El nuevo gobierno de Japón |
La central
nuclear de Fukushima fue diseñada por la General Electric estadounidense, empezó a funcionar en 1.971,
fue construida por la compañía japonesa TEPCO, que comenzó su explotación en
1.971. Tenía un muro de contención de seis metros de altura a pesar de saberse
que en la zona podían producirse tsunamis de más de treinta metros de altura. El
11 de marzo de 2011 tuvo lugar el terremoto que dañó el tendido eléctrico que
debía de haber enfriado los reactores tras su brusco parón; los motores de
emergencia, alimentados por gasoil, también fallaron a causa del tsunami que
siguió al terremoto. El muro de seis metros no pudo impedir que el tsunami
penetrara en la central con una altura que superó los cuarenta metros en alguna
de sus zonas, provocando una sucesión en cascada de fallos tecnológicos, que
significaron la pérdida de control de la central y la consiguiente generalización del caos.
La compañía
TEPCO empezó a verter al mar 11.500 toneladas de agua contaminada
radiactivamente, a primeros de abril, para liberar espacio dentro de la central,
lo que le permitiría meter allí aguas aún más contaminadas, procedentes del
interior de los reactores. Dos meses
después, en junio de 2011, se confirmó que en el momento de la catástrofe, los
tres reactores que estaban activos en aquel momento habían sufrido la fusión
del núcleo. Tras la magnitud de la catátrofe, las autoridades japonesas
declararon el estado de emergencia nuclear y las medidas adoptadas, tanto las
dirigidas a controlar el accidente nuclear, como las enfocadas a garantizar la
estabilidad del sistema financiero nipón, fueron respaldadas por el Fondo
Monetario Internacional y otros organismos internacionales.
Los
trabajadores de la central fueron expuestos a niveles de radiación cien mil veces
superiores a los normales. Los niveles de yodo radioactivo en el agua del mar
fueron 1.850 veces mayores que los marcados por los límites legales de
seguridad.
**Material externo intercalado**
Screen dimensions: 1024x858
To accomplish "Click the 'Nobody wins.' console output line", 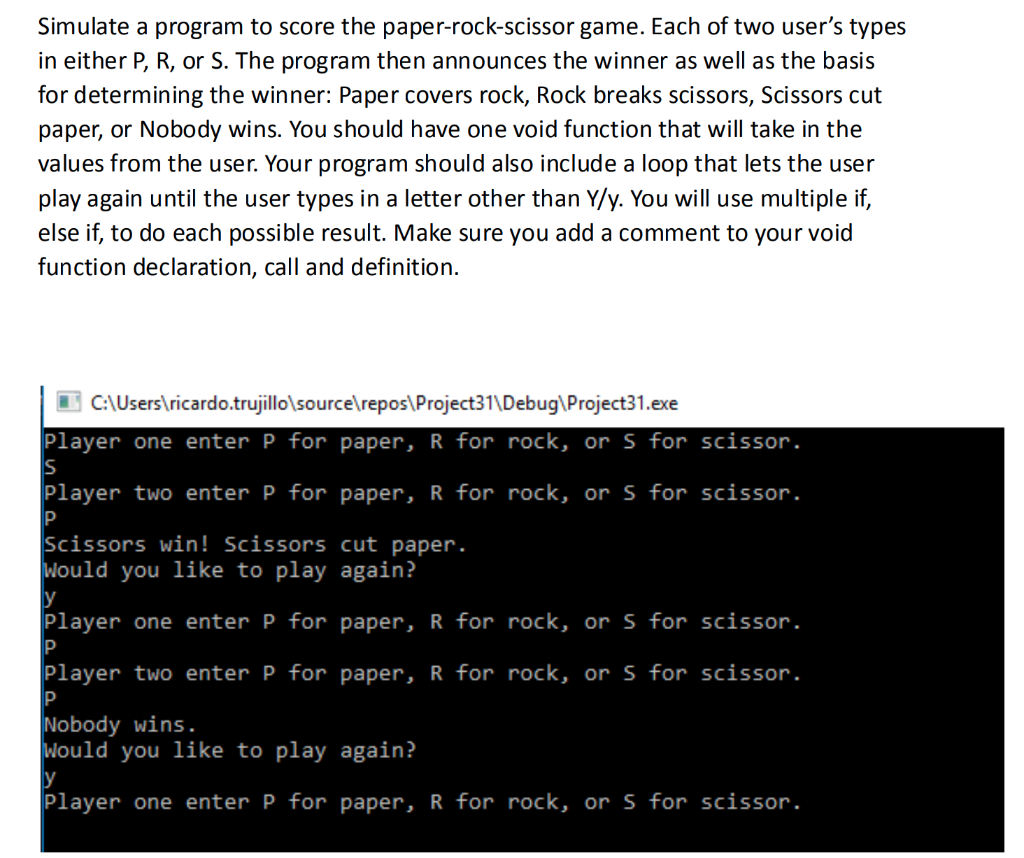I will [120, 725].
A los pocos días, el yodo radiactivo era detectado en el agua
corriente de Tokio, al tiempo que eran detectados altos niveles de
radiactiovidad en la leche y productos agrícolas producidos en un amplio
entorno de la central. Una semana después de la catástrofe, la radioactividad
traspasó el Océano Pacífico, alcanzando las costas de California. Poco más
tarde, la contaminación radiactiva llegó a las costas finlandesas, en el norte
de Europa, y desde allí, en pocos días alcanzó el litoral ibérico, e incluso en
el aire, fue detectado un aumento de yodo y cesio, provenientes de la central
japonesa de Fukhusima. El informe oficial decía que no existía peligro para la
salud.
Desde
entonces, todos los organismos internacionales que tenían competencias en el
desastre, han sido cuestionados por su falta de independencia y su sometimiento
al dictado del lobby nuclear, hasta el punto de que la propia OMS (Organización Mundial de la Salud) se ha
desentendido totalmente de las víctimas de las catástrofes nucleares.
El nuevo Gobierno japonés, presidido por el “demócrata”
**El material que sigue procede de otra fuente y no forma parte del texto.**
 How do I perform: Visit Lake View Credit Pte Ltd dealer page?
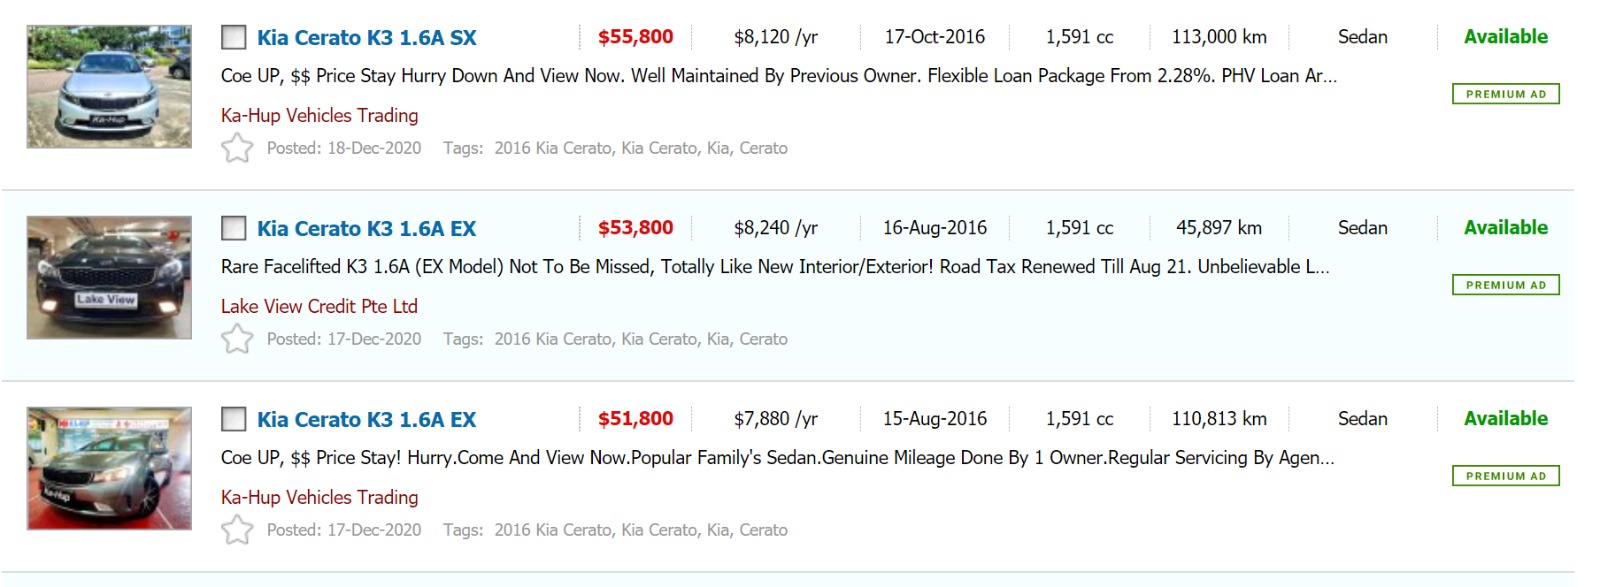[x=320, y=307]
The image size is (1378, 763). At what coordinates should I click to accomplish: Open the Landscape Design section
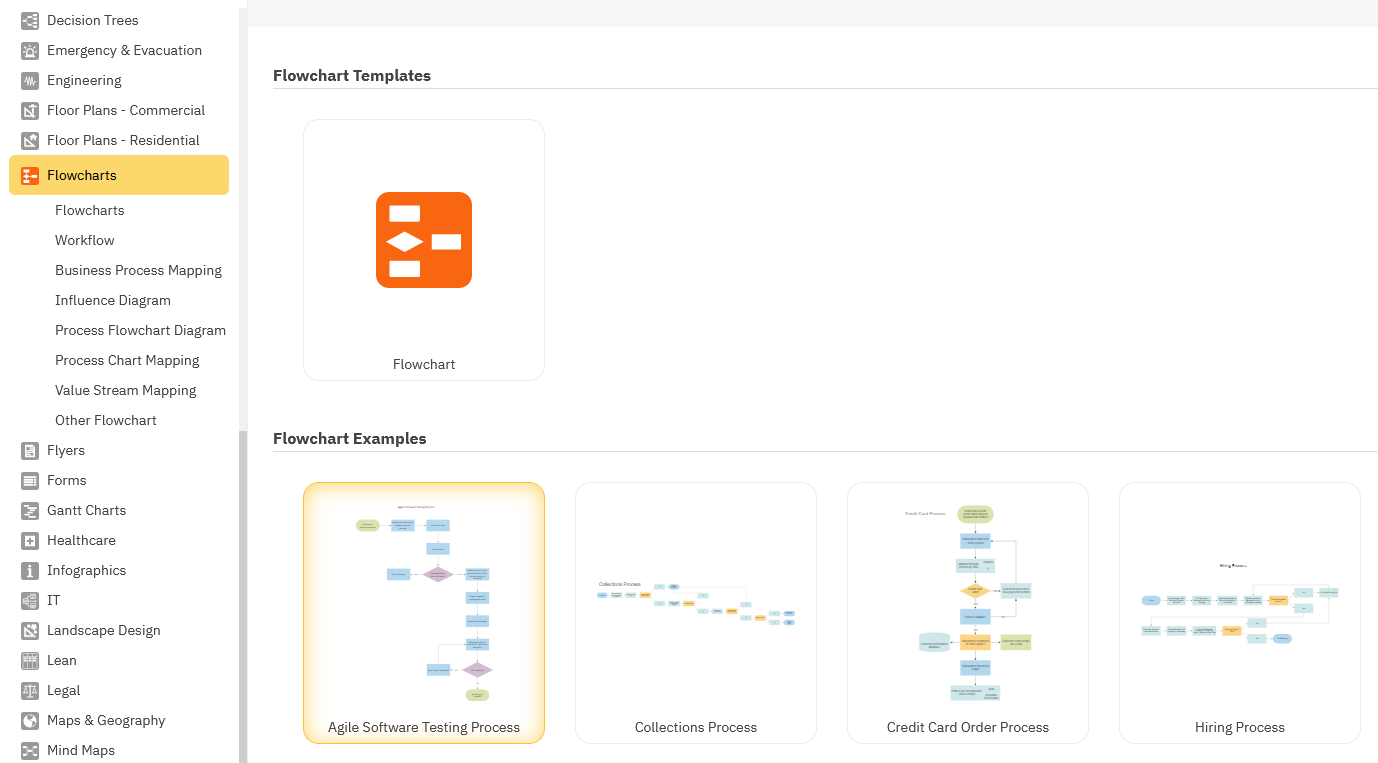click(103, 630)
liberal Shinzo Abe, tras las elecciones del pasado 16 de diciembre, ha anunciado que se está replanteando el
apagón nuclear, pese a la oposición de la mayoría de la población, con el
conocido argumento de “me gustaría no tomar esta medida, pero si queremos seguir
creciendo, nuestra economía no puede prescindir de la energía nuclear”. Este sobado argumento ha alcanzado extensión
universal y lo oímos repetido a todas horas, como un mantra machacón,
eternamente reproducido, a izquierda y derecha,
por todos los pajes políticos del mundial sistema de mercado. En las encuestas
de opinión, la mayoría de los japoneses -como la mayoría de los españoles-
dicen de todo, pero en la “democracia” real tragan con lo que haga falta, ese
es el problema: ¡todo por el crecimiento!